** Begin **
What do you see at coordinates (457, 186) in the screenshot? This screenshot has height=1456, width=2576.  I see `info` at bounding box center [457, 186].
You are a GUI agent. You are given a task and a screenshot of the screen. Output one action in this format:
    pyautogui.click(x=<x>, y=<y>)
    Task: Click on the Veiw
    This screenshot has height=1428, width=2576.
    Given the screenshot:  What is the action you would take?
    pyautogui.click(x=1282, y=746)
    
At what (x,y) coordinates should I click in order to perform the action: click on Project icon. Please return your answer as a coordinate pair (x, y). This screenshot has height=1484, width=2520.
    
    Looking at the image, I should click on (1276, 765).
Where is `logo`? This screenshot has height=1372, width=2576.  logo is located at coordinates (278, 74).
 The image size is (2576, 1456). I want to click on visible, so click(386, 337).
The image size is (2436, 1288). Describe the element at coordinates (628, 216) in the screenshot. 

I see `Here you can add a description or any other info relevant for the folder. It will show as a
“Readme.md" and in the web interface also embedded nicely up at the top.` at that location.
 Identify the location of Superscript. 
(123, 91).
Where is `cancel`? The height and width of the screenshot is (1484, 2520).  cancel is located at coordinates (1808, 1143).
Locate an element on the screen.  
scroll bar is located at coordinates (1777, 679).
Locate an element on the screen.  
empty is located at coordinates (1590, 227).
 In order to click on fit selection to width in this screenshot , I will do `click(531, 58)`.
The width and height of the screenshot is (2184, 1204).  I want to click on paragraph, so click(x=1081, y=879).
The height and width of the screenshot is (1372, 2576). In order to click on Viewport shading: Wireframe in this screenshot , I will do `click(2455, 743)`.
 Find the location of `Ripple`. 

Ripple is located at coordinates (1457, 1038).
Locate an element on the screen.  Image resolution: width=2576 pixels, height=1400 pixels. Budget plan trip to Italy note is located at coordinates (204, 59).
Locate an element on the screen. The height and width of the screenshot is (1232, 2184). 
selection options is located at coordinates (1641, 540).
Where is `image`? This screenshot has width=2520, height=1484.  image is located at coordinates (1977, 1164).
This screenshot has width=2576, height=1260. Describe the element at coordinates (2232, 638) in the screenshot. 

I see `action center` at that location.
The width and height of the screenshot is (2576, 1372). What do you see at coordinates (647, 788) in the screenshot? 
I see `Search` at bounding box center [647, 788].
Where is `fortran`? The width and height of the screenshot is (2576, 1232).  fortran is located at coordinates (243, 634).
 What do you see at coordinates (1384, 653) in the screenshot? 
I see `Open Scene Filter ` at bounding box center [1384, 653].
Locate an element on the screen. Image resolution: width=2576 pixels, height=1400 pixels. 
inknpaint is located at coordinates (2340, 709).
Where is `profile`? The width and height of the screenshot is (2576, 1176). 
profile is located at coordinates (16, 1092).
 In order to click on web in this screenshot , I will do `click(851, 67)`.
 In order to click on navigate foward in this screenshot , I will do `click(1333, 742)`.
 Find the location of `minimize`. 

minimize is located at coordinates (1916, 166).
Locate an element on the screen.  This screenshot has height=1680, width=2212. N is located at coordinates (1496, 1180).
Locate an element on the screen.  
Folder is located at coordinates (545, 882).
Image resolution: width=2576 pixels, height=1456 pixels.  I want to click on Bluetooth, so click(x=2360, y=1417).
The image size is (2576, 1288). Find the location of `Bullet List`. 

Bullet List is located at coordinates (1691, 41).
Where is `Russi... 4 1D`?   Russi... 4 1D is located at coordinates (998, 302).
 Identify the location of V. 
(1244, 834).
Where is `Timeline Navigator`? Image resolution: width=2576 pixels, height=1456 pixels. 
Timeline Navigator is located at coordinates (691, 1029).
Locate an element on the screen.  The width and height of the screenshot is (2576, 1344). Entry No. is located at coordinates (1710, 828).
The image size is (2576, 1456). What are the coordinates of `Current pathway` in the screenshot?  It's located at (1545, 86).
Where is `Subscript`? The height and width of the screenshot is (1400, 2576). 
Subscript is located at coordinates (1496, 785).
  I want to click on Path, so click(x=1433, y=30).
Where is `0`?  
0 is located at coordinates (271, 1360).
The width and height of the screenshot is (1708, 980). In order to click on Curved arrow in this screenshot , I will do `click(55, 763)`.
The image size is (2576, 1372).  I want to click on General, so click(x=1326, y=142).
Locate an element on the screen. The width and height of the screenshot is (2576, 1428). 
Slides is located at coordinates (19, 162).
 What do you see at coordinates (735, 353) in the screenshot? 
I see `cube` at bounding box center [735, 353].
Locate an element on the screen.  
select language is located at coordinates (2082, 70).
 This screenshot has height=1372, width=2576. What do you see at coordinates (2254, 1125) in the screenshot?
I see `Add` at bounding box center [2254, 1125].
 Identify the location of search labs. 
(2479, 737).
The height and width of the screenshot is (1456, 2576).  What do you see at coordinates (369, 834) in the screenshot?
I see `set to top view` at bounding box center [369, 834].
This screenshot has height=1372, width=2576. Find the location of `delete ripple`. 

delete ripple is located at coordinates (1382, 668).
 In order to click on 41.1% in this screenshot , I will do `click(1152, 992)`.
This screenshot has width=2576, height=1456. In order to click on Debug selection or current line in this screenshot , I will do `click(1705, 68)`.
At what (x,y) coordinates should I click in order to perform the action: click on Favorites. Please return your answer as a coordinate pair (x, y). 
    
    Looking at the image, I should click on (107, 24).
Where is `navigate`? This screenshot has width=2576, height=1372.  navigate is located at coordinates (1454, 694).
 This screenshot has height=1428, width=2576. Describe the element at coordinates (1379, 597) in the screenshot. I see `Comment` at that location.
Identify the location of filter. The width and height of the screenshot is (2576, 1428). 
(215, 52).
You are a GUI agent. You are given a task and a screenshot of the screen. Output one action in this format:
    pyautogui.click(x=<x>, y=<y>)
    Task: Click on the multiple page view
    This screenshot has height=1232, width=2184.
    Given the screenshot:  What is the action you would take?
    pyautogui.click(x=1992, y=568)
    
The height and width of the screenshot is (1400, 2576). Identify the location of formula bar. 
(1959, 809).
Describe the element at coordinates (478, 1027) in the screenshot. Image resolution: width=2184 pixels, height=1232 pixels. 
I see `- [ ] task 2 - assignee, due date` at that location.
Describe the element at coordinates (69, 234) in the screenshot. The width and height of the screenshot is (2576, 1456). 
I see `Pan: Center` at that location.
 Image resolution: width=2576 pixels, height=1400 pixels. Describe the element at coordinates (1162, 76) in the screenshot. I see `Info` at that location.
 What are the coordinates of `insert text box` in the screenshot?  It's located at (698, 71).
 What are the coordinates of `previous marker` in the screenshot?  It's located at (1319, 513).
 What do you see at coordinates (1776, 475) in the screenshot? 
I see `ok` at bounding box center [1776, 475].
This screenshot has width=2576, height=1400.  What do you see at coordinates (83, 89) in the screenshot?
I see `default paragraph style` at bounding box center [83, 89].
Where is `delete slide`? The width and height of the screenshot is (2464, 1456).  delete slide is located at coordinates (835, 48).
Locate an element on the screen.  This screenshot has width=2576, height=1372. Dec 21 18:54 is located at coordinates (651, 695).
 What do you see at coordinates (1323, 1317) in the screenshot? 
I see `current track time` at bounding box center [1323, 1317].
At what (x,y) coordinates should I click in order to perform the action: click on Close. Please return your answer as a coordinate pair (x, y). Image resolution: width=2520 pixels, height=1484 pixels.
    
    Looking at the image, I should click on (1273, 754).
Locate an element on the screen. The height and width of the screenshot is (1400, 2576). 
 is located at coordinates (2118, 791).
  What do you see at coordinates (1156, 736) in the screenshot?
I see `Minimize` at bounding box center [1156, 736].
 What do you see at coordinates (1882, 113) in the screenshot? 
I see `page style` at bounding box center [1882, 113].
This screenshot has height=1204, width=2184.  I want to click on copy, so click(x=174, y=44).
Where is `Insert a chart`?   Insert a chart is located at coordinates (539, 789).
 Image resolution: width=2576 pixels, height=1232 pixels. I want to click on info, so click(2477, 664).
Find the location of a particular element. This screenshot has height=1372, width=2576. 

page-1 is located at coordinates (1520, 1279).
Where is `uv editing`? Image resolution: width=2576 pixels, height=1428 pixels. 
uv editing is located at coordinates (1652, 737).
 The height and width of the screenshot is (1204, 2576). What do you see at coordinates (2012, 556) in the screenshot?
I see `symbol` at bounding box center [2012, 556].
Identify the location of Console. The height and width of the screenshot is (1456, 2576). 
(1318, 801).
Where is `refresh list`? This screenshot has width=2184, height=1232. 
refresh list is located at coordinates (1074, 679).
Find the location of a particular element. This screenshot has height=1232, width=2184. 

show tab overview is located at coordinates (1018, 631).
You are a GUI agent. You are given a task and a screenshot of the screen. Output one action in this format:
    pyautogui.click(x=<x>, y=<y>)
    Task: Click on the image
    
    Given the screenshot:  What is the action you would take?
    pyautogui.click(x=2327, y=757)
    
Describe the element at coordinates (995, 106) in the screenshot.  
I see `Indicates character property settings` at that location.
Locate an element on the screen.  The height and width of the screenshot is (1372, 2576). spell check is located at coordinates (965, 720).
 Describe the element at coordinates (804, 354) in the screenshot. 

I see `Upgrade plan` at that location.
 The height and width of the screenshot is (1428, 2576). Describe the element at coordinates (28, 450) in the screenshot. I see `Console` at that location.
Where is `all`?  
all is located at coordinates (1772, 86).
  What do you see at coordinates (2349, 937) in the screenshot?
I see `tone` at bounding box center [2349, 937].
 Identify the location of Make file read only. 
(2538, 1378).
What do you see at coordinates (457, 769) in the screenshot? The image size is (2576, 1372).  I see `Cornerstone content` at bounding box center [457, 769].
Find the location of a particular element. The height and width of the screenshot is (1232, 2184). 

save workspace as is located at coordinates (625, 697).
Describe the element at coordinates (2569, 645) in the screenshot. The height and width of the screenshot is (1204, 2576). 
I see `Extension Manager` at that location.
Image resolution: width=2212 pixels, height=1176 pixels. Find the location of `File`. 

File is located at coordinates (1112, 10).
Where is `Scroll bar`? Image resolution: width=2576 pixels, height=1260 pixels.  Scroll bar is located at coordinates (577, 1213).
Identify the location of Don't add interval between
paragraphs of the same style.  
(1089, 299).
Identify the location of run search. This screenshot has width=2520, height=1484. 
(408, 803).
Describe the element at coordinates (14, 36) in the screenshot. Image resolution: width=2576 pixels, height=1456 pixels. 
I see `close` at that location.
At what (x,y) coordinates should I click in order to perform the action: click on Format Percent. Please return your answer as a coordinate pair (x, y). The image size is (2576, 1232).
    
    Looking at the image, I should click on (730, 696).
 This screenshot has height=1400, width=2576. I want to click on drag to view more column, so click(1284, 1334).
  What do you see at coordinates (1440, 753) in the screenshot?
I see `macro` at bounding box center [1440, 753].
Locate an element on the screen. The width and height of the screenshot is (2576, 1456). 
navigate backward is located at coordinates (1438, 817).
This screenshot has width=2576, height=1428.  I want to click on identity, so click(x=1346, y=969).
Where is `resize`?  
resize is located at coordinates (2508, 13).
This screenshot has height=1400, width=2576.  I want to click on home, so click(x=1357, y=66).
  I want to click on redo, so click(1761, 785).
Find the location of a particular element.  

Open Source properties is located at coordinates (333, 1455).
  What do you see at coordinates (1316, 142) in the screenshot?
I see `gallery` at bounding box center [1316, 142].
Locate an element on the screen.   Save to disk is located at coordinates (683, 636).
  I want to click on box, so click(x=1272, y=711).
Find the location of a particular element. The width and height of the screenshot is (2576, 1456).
** End **
What needs to be done: From the material above, extract every line from the one containing "has height=1484, width=2520." through the one containing "Looking at the image, I should click on (1276, 765).", inclusive, reproducing each line verbatim.

Solution for this exercise:
At what (x,y) coordinates should I click in order to perform the action: click on Project icon. Please return your answer as a coordinate pair (x, y). This screenshot has height=1484, width=2520.
    
    Looking at the image, I should click on (1276, 765).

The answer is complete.